At a moment like this, Larry brings to the table exactly what is needed. And you'd think that critics would give him a chance. After all, they've criticized President Trump for lack of humility. Kudlow is a man in recovery, who completely owns up to his addiction of a quarter century ago, and talks the classic language of recovery, handing over his life to a higher power, submitting himself to the will of God, and fessing up to past mistakes.

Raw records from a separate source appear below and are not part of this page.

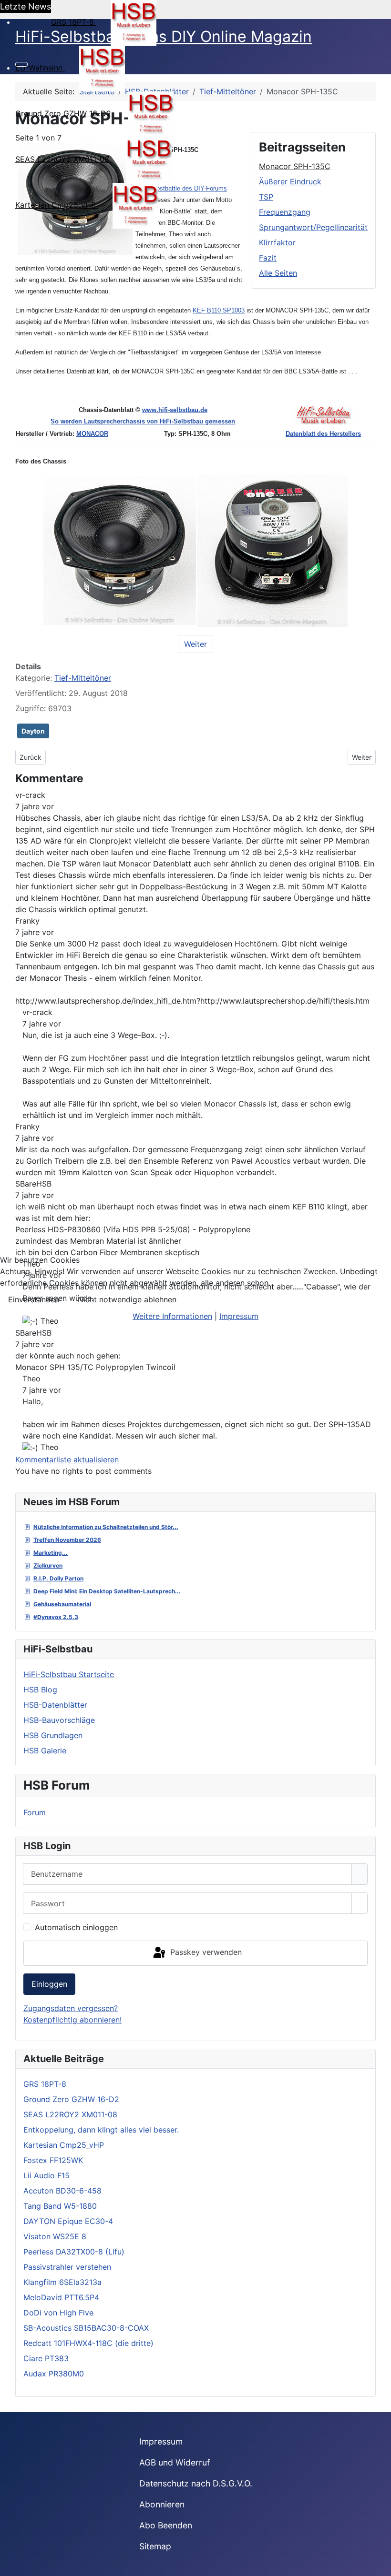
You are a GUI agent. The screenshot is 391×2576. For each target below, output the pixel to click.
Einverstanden (33, 1299)
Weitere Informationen (172, 1316)
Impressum (238, 1316)
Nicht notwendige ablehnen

That's exactly the sort of thing which critics say they want from President Trump, but when he hires someone who exemplifies those qualities, they turn on the sarcasm.
I recently talked about that topic on Townhall Review:
Larry Kudlow has been subject to unending attacks from the mainstream media since being announced as Trump’s chief economic advisor.
Kudlow is a devout Catholic who credits God for getting him through his years of substance abuse. On CNBC, Kudlow said that whatever might happen during his tenure as Trump’s advisor, it would be the will of God. This sentiment isn’t actually controversial, but on their MSNBC show, Ali Velshi and Stephanie Ruhle found it worthy of incredulous laughter and snide sarcasm.
Velshi used to work for Al Jazeera—if someone there had said 'inshallah' (God’s will) no one at MSNBC would have dreamed of treating them with such contempt!
Kudlow is a fine conservative economist and will serve the president well.
And his faith should be off limits.
The bottom line is that looking for grace and throwing oneself upon God's will is pretty much as main-stream American as it comes. Lincoln comes to mind as a president who relied heavily on Providence. People who think that's weird reveal more about themselves than they do about their targets.
Will Rogers once joked that when someone asked him whether he ever prayed for Congress, he said, "No. I look at Congress and I pray for the American people." Might I suggest that in this case we do both? Mr. Kudlow is up against a tough partisan environment and one of the most high-stakes economic situations we've seen in my lifetime. Instead of sarc, we should turn to sacred, and pray for Kudlow and the President. And maybe take a look at the media, and pray for the country.